==== INPUT DATA
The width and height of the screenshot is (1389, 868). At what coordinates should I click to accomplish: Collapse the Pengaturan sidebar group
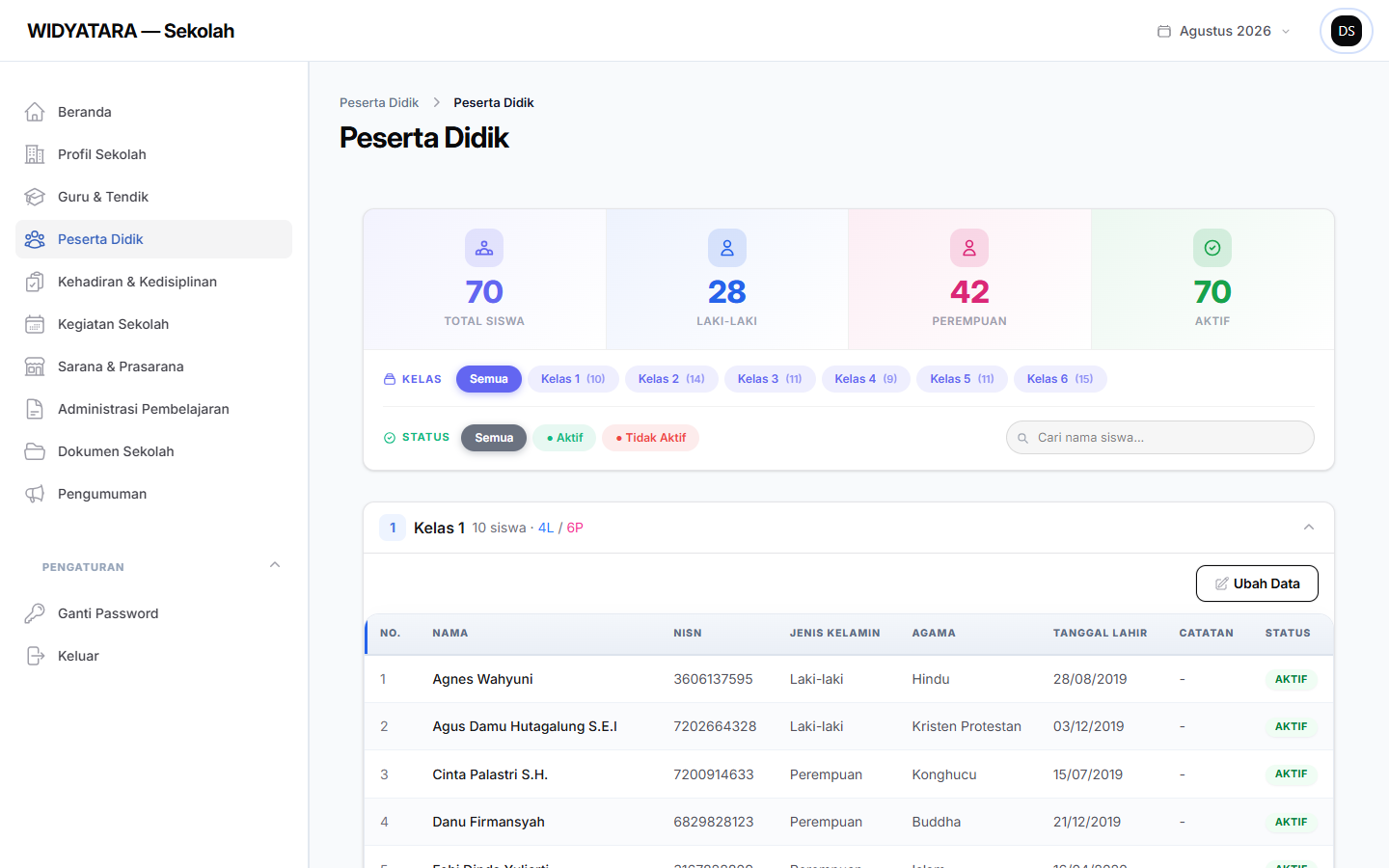[x=275, y=566]
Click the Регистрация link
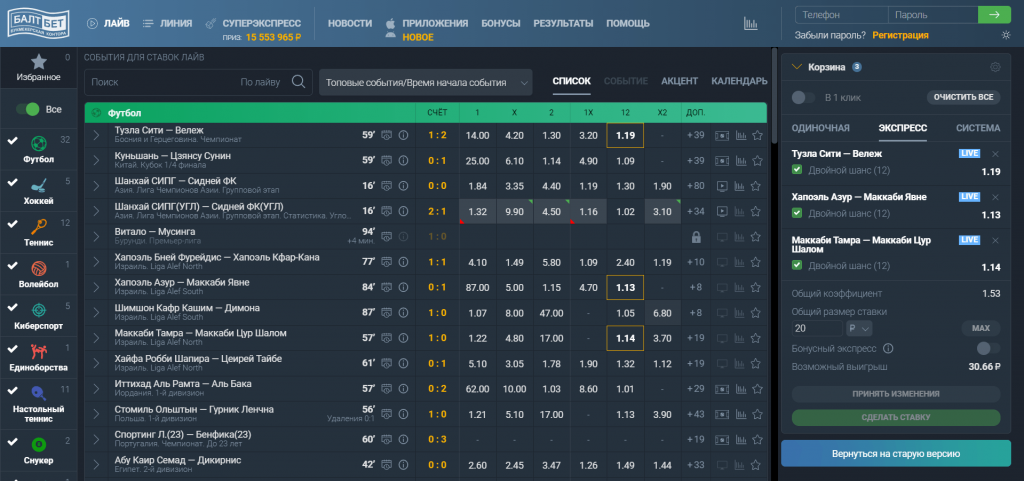1024x481 pixels. (x=900, y=35)
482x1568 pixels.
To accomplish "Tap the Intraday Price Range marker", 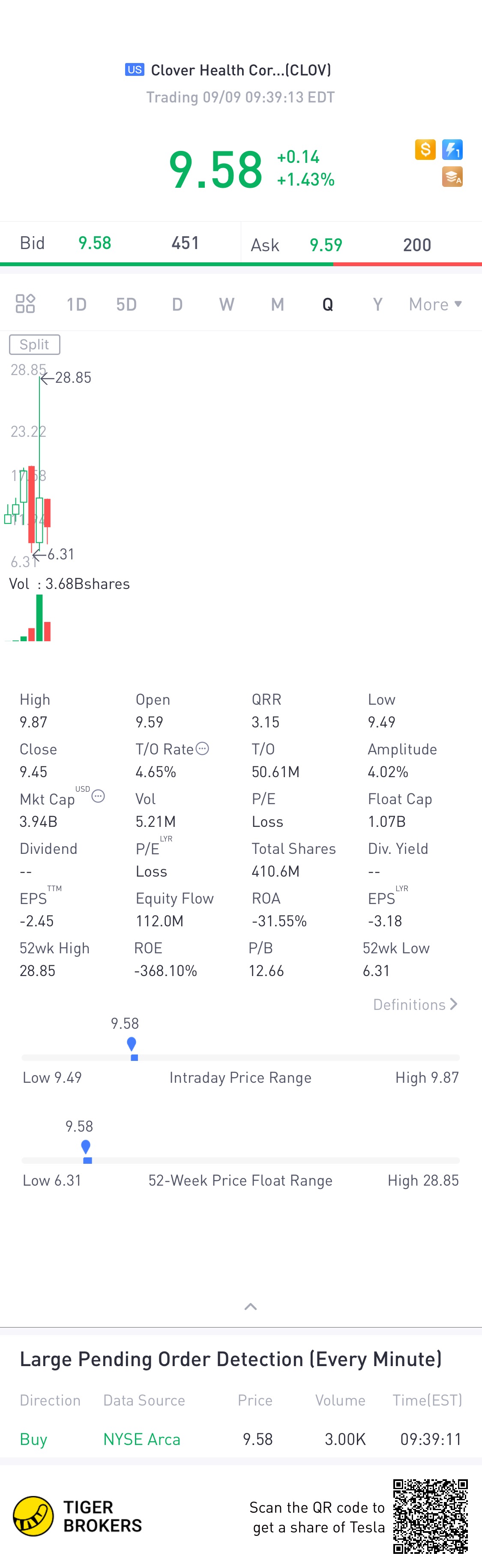I will [132, 1046].
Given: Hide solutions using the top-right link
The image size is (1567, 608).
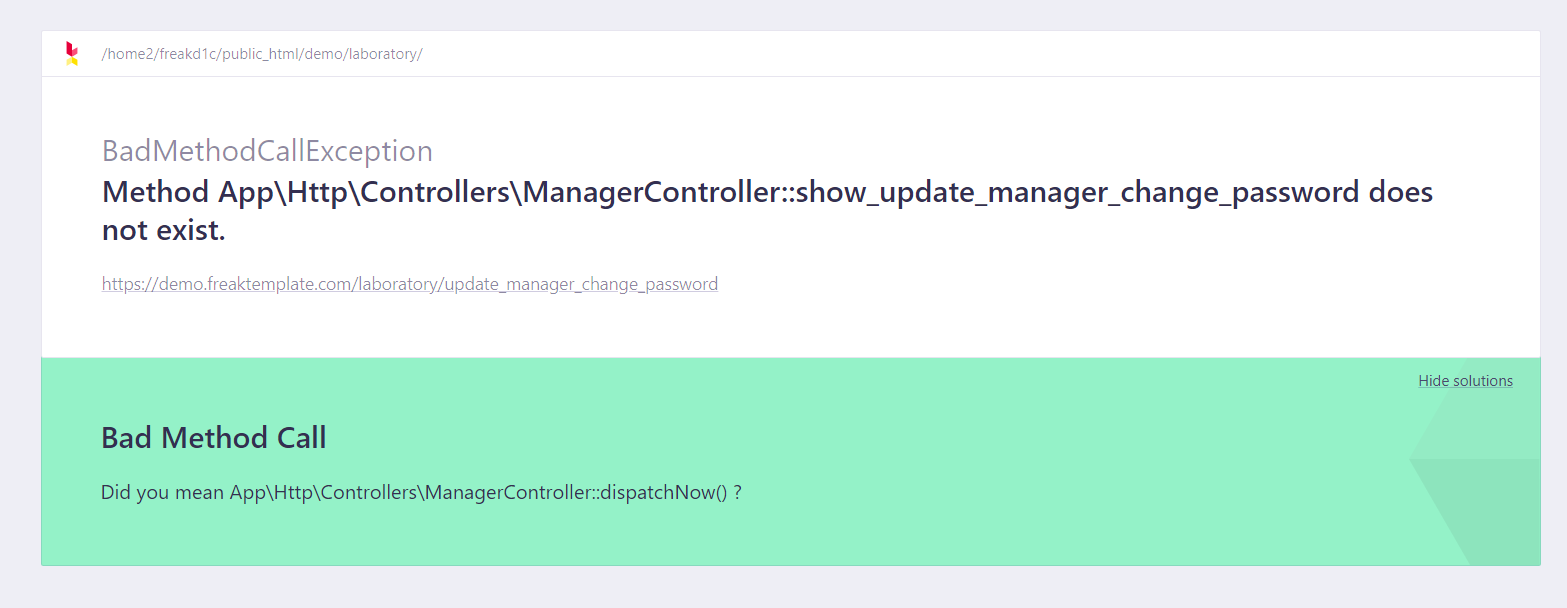Looking at the screenshot, I should coord(1465,381).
========
TASK OBJECTIVE -
The answer must be the lines of the entries above, written out exactly from the first through the one with "482x1568 pixels.", and no pictures.

RESULT OF THIS TASK -
The width and height of the screenshot is (1389, 868). At what coordinates should I click to accomplish: Collapse the Pengaturan sidebar group
[x=275, y=566]
Click the Регистрация link
1024x481 pixels. (x=900, y=35)
482x1568 pixels.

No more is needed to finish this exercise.